The problem of high dimensionality is a big data problem in certain domains; however, in the surveyed works the publicly available image datasets are not big data. While class imbalance remains at the core of the one-classification problem, datasets with severe class imbalance have not been studied in the literature. Nor has the problem of class rarity in big data and one-class classification. While the application of deep learning to OCC problems is actively being investigated, more research needs to be undertaken in this area. For example, the presence of noise in big data and other datasets needs better solutions than those observed in the literature. Moreover, feature engineering in the context of one-class classification with big data is a promising area of research. Innovative approaches, such as transfer learning, need additional attention in the context of one-class classification solutions. Investigating boosting-based methods in the context of OCC may yield interesting results; particularly, since it has shown extensive promise in traditional classification problems.

Conclusion

This study presented a large survey of one-class classification methods and approaches, including domain-specific applications, presented in the literature over the last decade, i.e., 2010–2021 (May 2021). Our survey categorizes the different works into three categories: outlier detection and OCC, novelty detection and OCC, and deep learning and OCC. The paper examined selected works on one-class classification such that a good cross section of approaches, methods, and application domains is represented in the survey. In addition, the paper highlighted potential applications of OCC in the context of various problems faced when dealing with big data.

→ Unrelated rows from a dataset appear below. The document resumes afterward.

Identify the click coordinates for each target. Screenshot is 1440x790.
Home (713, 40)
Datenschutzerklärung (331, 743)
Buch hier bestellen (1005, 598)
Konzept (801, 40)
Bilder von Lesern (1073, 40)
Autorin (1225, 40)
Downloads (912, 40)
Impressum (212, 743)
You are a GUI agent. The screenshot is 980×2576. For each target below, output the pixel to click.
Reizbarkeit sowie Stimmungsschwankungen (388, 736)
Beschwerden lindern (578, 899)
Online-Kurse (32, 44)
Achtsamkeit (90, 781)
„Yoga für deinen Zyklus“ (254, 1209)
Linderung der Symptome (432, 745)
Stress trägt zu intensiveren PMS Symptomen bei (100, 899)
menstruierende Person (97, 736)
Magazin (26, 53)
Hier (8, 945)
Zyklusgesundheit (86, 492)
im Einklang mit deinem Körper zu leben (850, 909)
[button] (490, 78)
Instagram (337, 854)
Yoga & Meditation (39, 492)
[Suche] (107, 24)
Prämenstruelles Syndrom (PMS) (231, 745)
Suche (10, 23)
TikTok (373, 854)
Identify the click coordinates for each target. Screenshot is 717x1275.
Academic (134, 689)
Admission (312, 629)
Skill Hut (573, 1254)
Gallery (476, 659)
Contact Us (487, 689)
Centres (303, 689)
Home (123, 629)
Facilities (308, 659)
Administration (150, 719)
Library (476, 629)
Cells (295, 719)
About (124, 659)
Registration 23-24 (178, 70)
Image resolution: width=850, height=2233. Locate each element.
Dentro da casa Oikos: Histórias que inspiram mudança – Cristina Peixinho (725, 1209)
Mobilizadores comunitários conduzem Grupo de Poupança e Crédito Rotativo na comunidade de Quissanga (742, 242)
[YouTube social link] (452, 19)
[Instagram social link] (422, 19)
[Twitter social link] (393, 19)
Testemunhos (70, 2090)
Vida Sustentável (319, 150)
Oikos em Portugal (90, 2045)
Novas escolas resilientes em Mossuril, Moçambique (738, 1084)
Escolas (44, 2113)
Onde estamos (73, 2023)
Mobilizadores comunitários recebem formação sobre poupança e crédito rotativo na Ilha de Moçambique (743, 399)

While not meant to be an exhaustive survey, to our knowledge this is the most recent survey paper on one-class classification works in the literature. One area that has been largely omitted in one-class classification is the application context of big data and its inherently associated problems, such as severe class imbalance, class rarity, noisy data, and feature engineering. We feel this survey paper on one-class classification will be much appreciated by researchers and scientists working in the big data area of data mining and machine learning. Moreover, regarding one-class classification, additional research is needed in areas such as transfer learning [96], deep learning, feature engineering and selection [97], data quality and data collection, active learning [98], semi-supervised learning, and for additional domain applications [99].